§ **Source passage**
-=-=-=-=-

Review: 'Santa Clarita Diet' Season 3 Offers More Murder, Marriage Drama, And Mad Fun
Your favorite family-mombie is back with Santa Clarita Diet season 3. And there’ll be a whole new mess of murder and mania for the Hammond clan to contend with!
Season two ended with Abby (Liv Hewson) and Eric (Skyler Gisondo) blowing up a fracking site while her parents, Sheila (Drew Barrymore) and Joel (Timothy Olyphant) got caught with a re-animated corpse head by their nosy cop neighbor Anne (Natalie Morales). Season three picks up hot on the heels of all this, with the teens trying to dodge an FBI agent assigned to the eco-terrorism case, and the grown-ups trying to wrangle Anne, who has gone from threat to overzealous ally. See, Anne believes Sheila is a miracle and a tool of God intended to smite the evil. Good! But she thinks Sheila should tell the world. BAD!
And that’s just the first course.

-=-=-=-=-

§ **Supplied entries**
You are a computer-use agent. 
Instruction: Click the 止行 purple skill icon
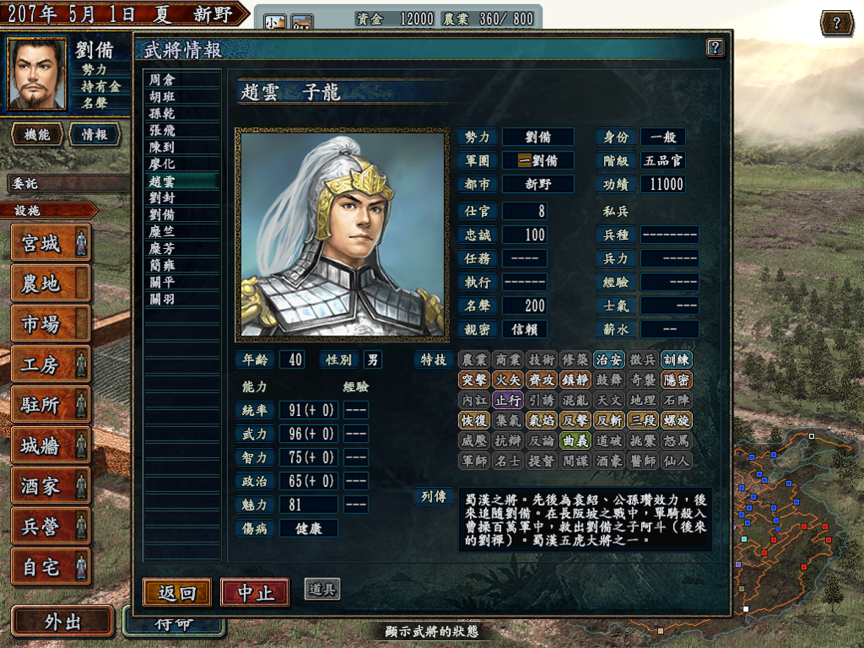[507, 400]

-=-=-=-=-

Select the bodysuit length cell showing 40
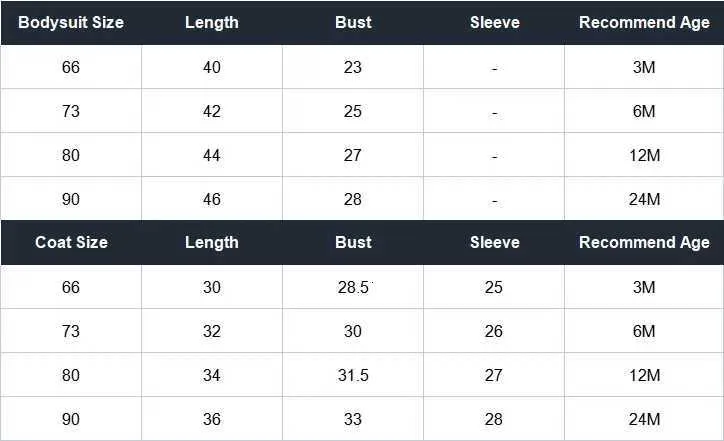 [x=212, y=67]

-=-=-=-=-

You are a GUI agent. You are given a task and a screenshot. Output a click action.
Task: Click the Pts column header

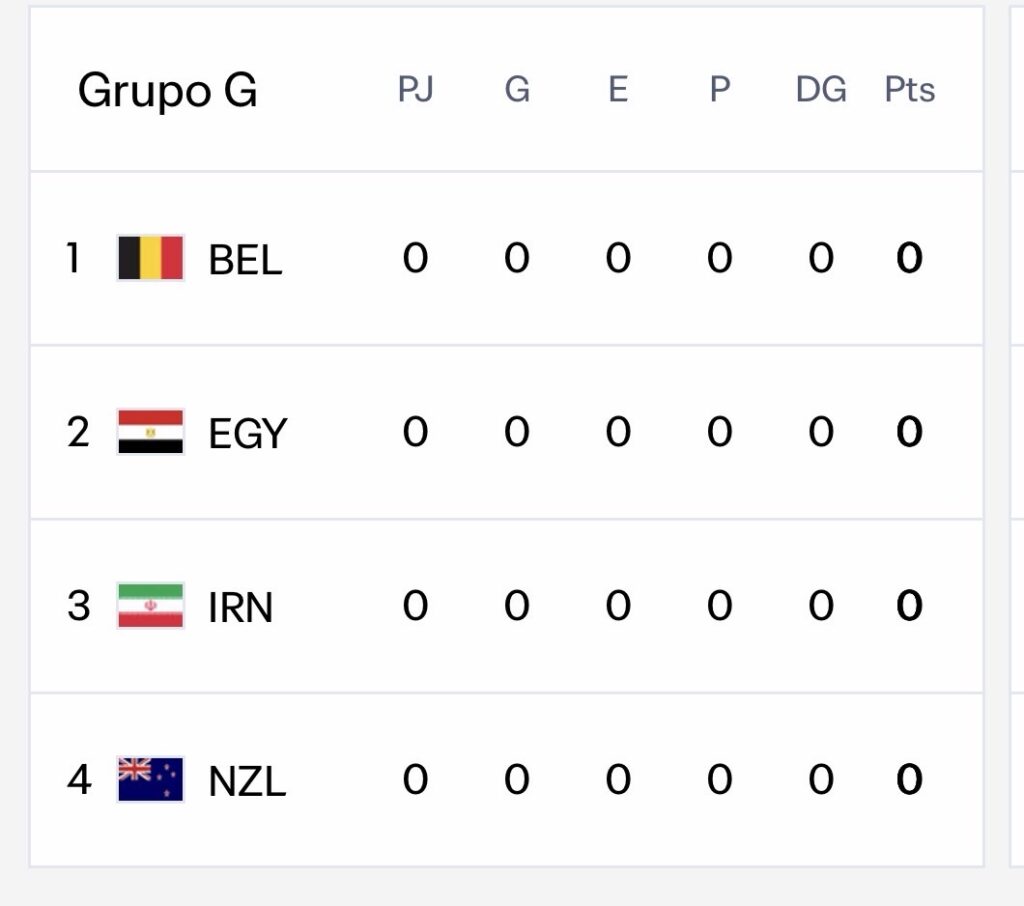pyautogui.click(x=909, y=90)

-=-=-=-=-

§ **What this task involves**
According to the Santa Clarita Diet review, what does Anne believe Sheila is?

§ **Written solution**
A miracle and a tool of God intended to smite the evil.